Even though the MRC coordinates water resources development between its member countries in the Mekong basin, critics say it is not doing enough to resolve dam disputes and their consequences.
Heads in the sand
There is a third disturbing development: the tens of millions of cubic metres a year of sand being mined from the lower Mekong river that flows through Laos, Thailand, Cambodia and Vietnam.
A World Wide Fund for Nature (WWF) study suggests most extractions are happening in Cambodia and Vietnam.
“In the Vietnamese part of the delta, over 150 sand mines, spread across 8,000 hectares (80 sq km) of the river’s surface, have been licensed by 13 Mekong Delta provinces,” it says.
“One billion cubic metres (35.3 billion cubic feet) of sand would be needed by 2020 to fulfil the demand for construction materials in the Mekong Delta region.”
Environmental campaigners in Vietnam say the government is aware of the ecological cost of allowing the mining but does not act.
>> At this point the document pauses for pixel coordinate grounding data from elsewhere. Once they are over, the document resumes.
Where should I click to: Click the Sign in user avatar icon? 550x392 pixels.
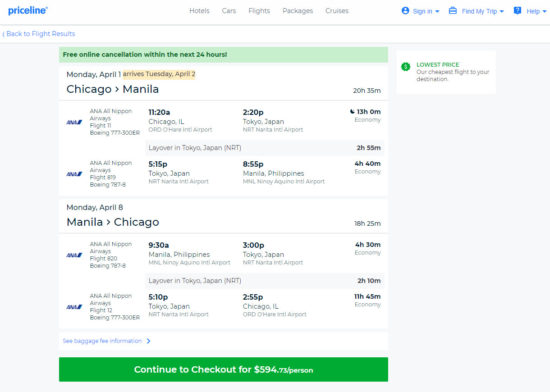point(405,11)
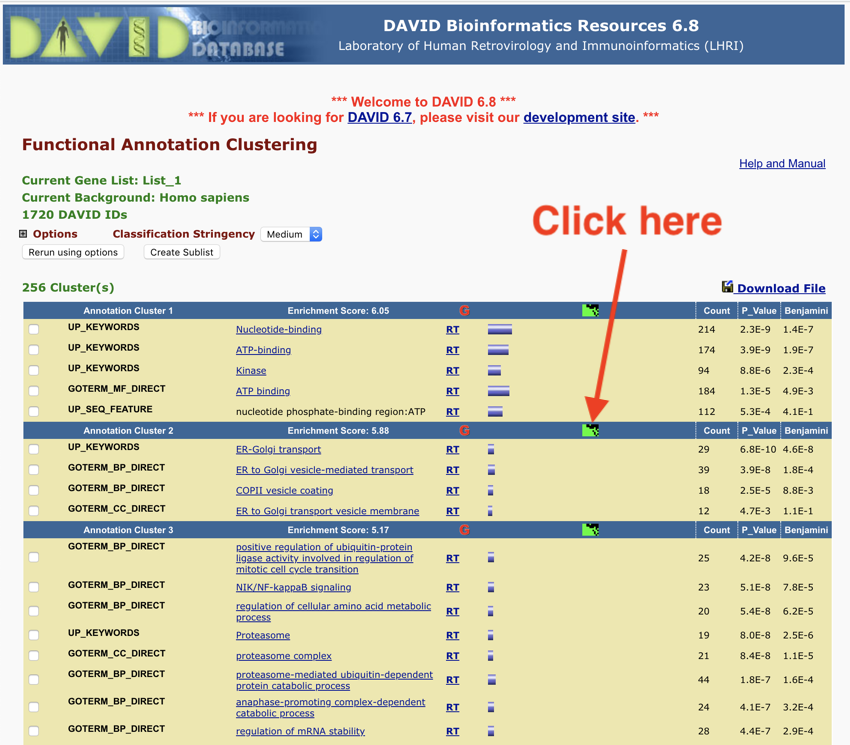Check the Nucleotide-binding row checkbox
This screenshot has width=850, height=745.
34,329
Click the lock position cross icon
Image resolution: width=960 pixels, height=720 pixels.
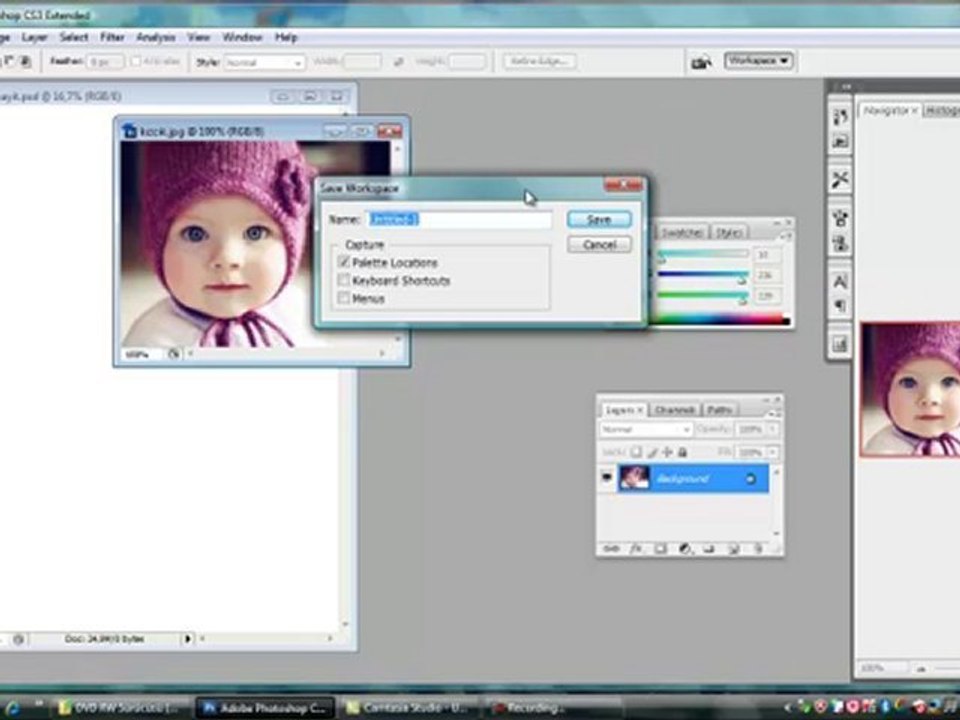pyautogui.click(x=667, y=452)
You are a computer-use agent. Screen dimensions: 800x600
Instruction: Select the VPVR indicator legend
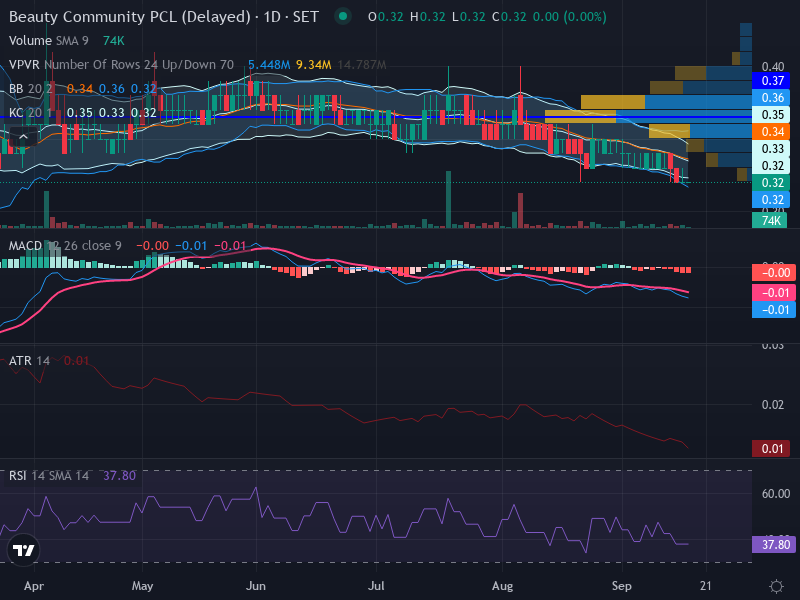point(121,65)
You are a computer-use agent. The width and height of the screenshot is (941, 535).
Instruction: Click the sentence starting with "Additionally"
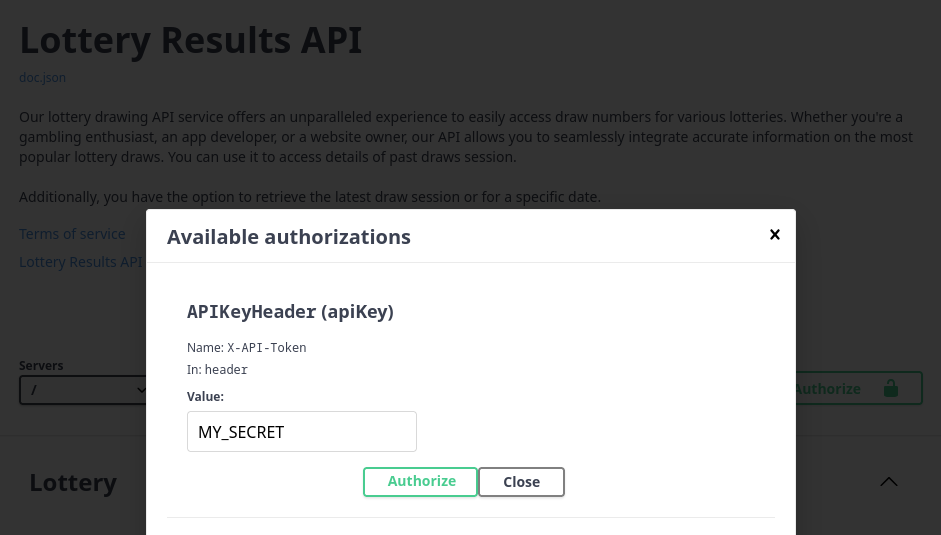(309, 197)
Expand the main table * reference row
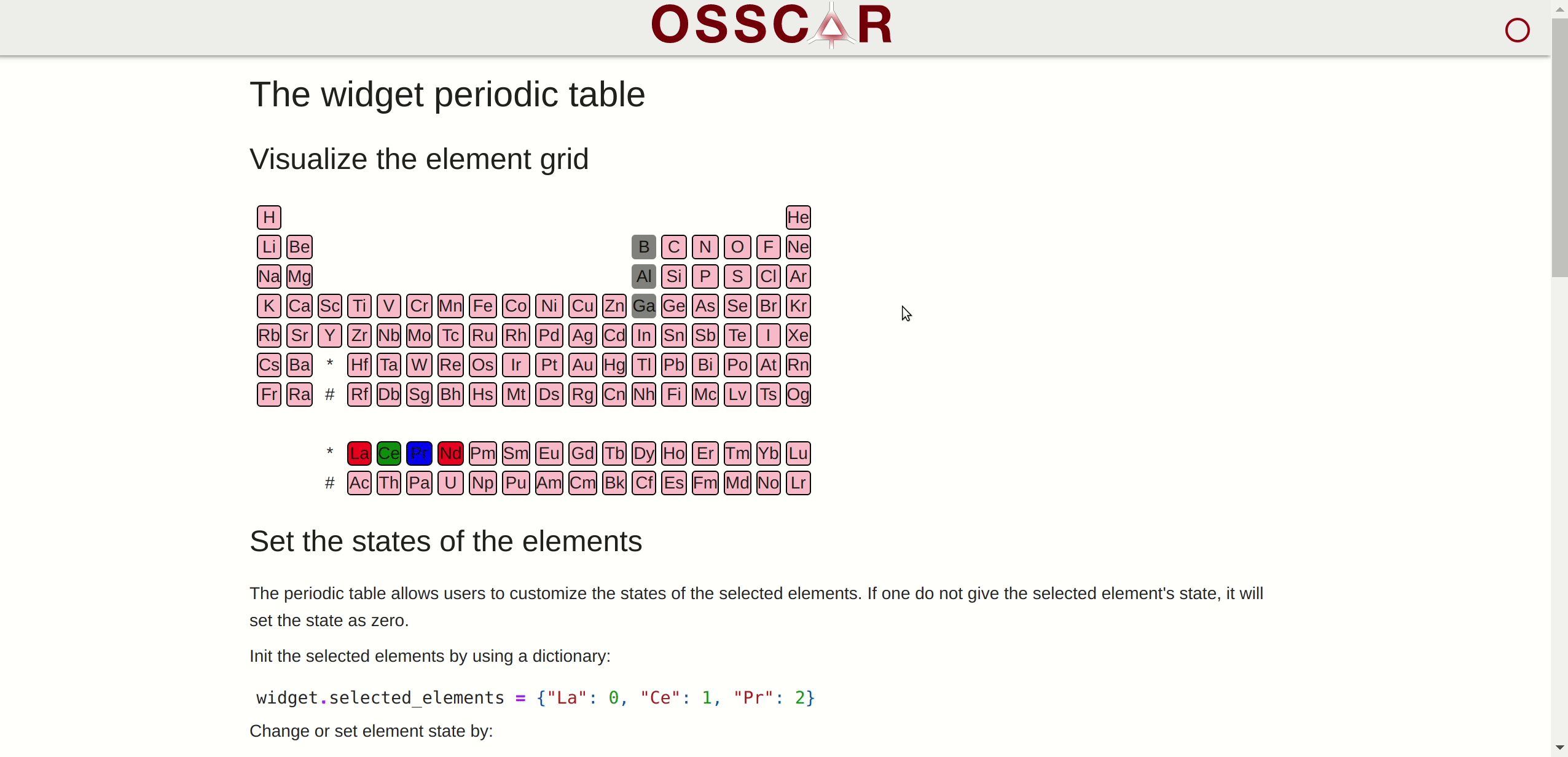Image resolution: width=1568 pixels, height=757 pixels. coord(329,365)
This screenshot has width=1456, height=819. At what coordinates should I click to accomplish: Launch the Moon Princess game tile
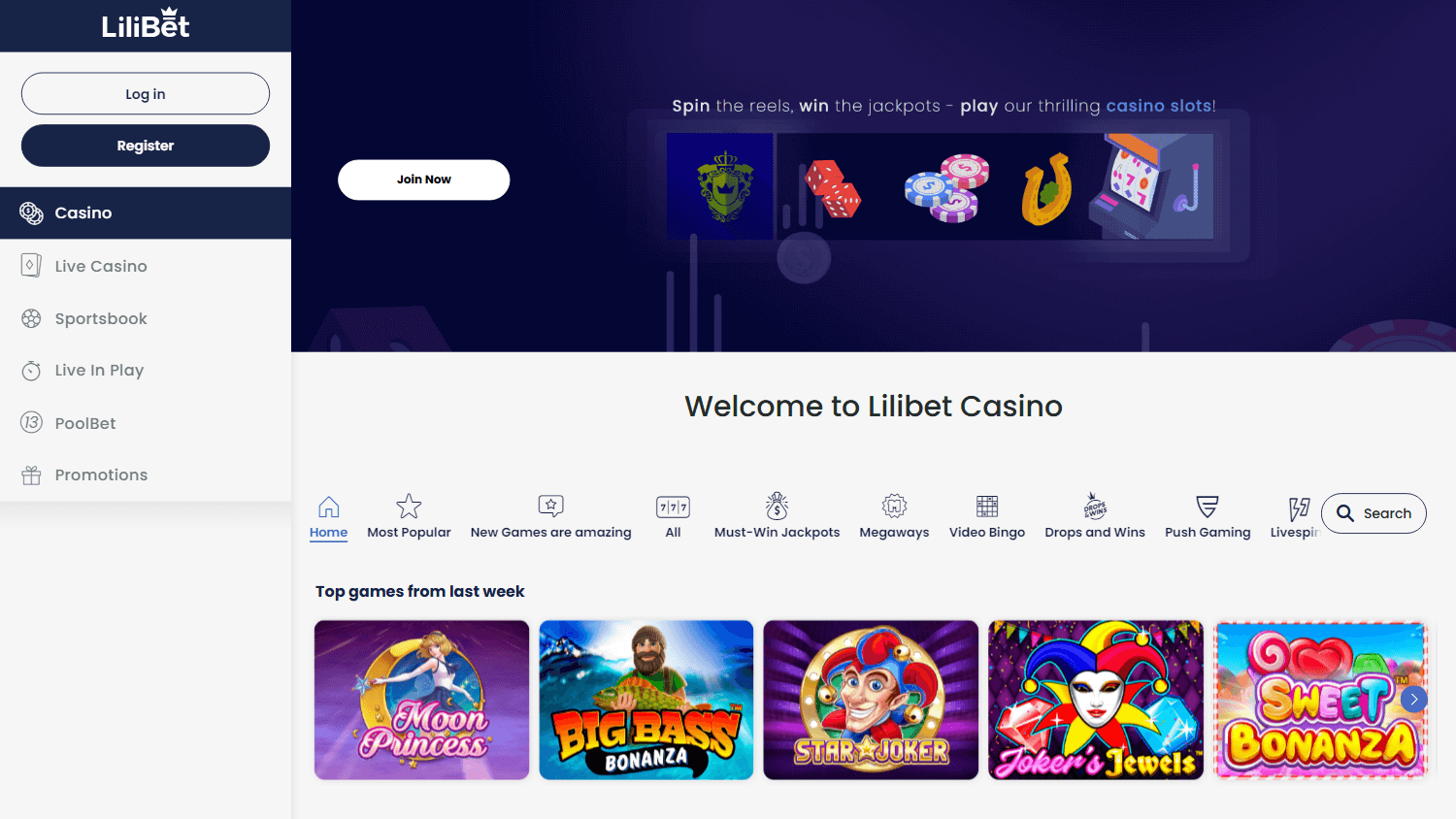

“It cannot ask local authorities to withdraw licenses because private companies will then demand compensation,” says Duong Van Tho from the Vietnam Mining Coalition.
There is a further risk.
“Some parts of the river within our territory are just five metres (16.4 feet) deep, so big ships just can’t sail through them,” says Phan Thanh Tien, general director of the Cai Cui port in the lower Mekong.
“But to expand our navigation capacity here and abroad, our only option is to dredge the river bed.”
With both government agencies and private companies involved in dredging, riverside communities are left feeling more vulnerable.
“After such dredging, big ships have started entering smaller tributaries and canals, which causes big waves of water that break our embankments and flood our homes,” says An Binh’s community leader Pham Vam Xuong.
Experts say erratic rainfall patterns have made floods worse during the wet season.
The Intergovernmental Panel on Climate Change (IPCC) has long warned that the Mekong delta will feel the effects of climate change.
Its latest assessment report says: “National climate change adaptation plans have been formulated in all four Lower Mekong Basin countries, but trans-boundary adaptation planning across these countries does not exist.”
Just when they could have joined forces to combat climate change, experts say, the countries in this region are embroiled in dam development disputes.
And the deeper their differences, the bigger the fears for the delta become.